**Task goal:** Your response must consist of the listing below, repeated exactly.

━━━━━━

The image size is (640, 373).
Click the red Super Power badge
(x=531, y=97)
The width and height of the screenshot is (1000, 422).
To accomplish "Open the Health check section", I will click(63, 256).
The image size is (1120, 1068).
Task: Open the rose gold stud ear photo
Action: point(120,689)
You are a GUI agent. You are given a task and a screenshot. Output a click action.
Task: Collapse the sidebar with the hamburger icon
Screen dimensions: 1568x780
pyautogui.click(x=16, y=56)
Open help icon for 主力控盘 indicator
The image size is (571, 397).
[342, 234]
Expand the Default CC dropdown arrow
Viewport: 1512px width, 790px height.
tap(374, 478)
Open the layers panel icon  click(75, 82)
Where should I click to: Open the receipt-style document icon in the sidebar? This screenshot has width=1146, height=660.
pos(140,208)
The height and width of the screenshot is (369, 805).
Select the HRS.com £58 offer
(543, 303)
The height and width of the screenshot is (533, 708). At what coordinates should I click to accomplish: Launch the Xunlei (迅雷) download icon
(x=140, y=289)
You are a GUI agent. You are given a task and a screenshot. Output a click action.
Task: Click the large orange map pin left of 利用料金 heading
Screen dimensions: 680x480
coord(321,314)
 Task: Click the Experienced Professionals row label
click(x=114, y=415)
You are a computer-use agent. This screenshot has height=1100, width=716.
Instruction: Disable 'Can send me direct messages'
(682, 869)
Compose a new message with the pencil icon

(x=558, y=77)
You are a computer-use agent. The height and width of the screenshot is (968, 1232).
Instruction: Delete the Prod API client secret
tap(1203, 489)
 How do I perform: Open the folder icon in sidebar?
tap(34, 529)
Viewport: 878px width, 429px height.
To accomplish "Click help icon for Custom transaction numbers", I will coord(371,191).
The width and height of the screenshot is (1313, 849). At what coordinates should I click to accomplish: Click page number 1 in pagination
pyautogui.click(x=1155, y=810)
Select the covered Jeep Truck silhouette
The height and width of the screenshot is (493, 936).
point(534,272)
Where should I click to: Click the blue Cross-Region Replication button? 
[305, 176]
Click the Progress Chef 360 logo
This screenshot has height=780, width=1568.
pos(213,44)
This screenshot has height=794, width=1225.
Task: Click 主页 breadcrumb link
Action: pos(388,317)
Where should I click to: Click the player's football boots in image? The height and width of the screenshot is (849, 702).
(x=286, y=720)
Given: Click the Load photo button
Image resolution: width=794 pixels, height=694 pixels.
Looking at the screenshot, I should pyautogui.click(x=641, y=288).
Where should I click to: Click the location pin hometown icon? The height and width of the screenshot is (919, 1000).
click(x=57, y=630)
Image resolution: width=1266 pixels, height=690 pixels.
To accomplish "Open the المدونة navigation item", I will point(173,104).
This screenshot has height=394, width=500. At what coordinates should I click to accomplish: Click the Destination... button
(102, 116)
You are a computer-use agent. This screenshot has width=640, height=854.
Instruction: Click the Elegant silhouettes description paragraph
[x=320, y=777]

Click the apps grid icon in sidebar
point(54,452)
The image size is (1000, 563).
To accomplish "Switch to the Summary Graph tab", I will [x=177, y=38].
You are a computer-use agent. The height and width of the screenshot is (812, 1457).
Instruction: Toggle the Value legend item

━━━━━━

**Result:**
The image size is (640, 373).
Click the red Super Power badge
(x=531, y=97)
The width and height of the screenshot is (1000, 422).
To accomplish "Open the Health check section", I will click(63, 256).
The image size is (1120, 1068).
Task: Open the rose gold stud ear photo
Action: point(120,689)
You are a GUI agent. You are given a task and a screenshot. Output a click action.
Task: Collapse the sidebar with the hamburger icon
Screen dimensions: 1568x780
pyautogui.click(x=16, y=56)
Open help icon for 主力控盘 indicator
The image size is (571, 397).
[342, 234]
Expand the Default CC dropdown arrow
Viewport: 1512px width, 790px height.
tap(374, 478)
Open the layers panel icon  click(75, 82)
Where should I click to: Open the receipt-style document icon in the sidebar? This screenshot has width=1146, height=660.
pos(140,208)
The height and width of the screenshot is (369, 805).
Select the HRS.com £58 offer
(543, 303)
The height and width of the screenshot is (533, 708). At what coordinates should I click to accomplish: Launch the Xunlei (迅雷) download icon
(x=140, y=289)
You are a GUI agent. You are given a task and a screenshot. Output a click action.
Task: Click the large orange map pin left of 利用料金 heading
Screen dimensions: 680x480
coord(321,314)
 Task: Click the Experienced Professionals row label
click(x=114, y=415)
You are a computer-use agent. This screenshot has height=1100, width=716.
Instruction: Disable 'Can send me direct messages'
(682, 869)
Compose a new message with the pencil icon

(x=558, y=77)
You are a computer-use agent. The height and width of the screenshot is (968, 1232).
Instruction: Delete the Prod API client secret
tap(1203, 489)
 How do I perform: Open the folder icon in sidebar?
tap(34, 529)
Viewport: 878px width, 429px height.
To accomplish "Click help icon for Custom transaction numbers", I will coord(371,191).
The width and height of the screenshot is (1313, 849). At what coordinates should I click to accomplish: Click page number 1 in pagination
pyautogui.click(x=1155, y=810)
Select the covered Jeep Truck silhouette
The height and width of the screenshot is (493, 936).
point(534,272)
Where should I click to: Click the blue Cross-Region Replication button? 
[305, 176]
Click the Progress Chef 360 logo
This screenshot has height=780, width=1568.
pos(213,44)
This screenshot has height=794, width=1225.
Task: Click 主页 breadcrumb link
Action: pos(388,317)
Where should I click to: Click the player's football boots in image? The height and width of the screenshot is (849, 702).
(x=286, y=720)
Given: Click the Load photo button
Image resolution: width=794 pixels, height=694 pixels.
Looking at the screenshot, I should pyautogui.click(x=641, y=288).
Where should I click to: Click the location pin hometown icon? The height and width of the screenshot is (919, 1000).
click(x=57, y=630)
Image resolution: width=1266 pixels, height=690 pixels.
To accomplish "Open the المدونة navigation item", I will point(173,104).
This screenshot has height=394, width=500. At what coordinates should I click to accomplish: Click the Destination... button
(102, 116)
You are a computer-use agent. This screenshot has width=640, height=854.
Instruction: Click the Elegant silhouettes description paragraph
[x=320, y=777]

Click the apps grid icon in sidebar
point(54,452)
The image size is (1000, 563).
To accomplish "Switch to the Summary Graph tab", I will [x=177, y=38].
You are a computer-use agent. The height and width of the screenshot is (812, 1457).
Instruction: Toggle the Value legend item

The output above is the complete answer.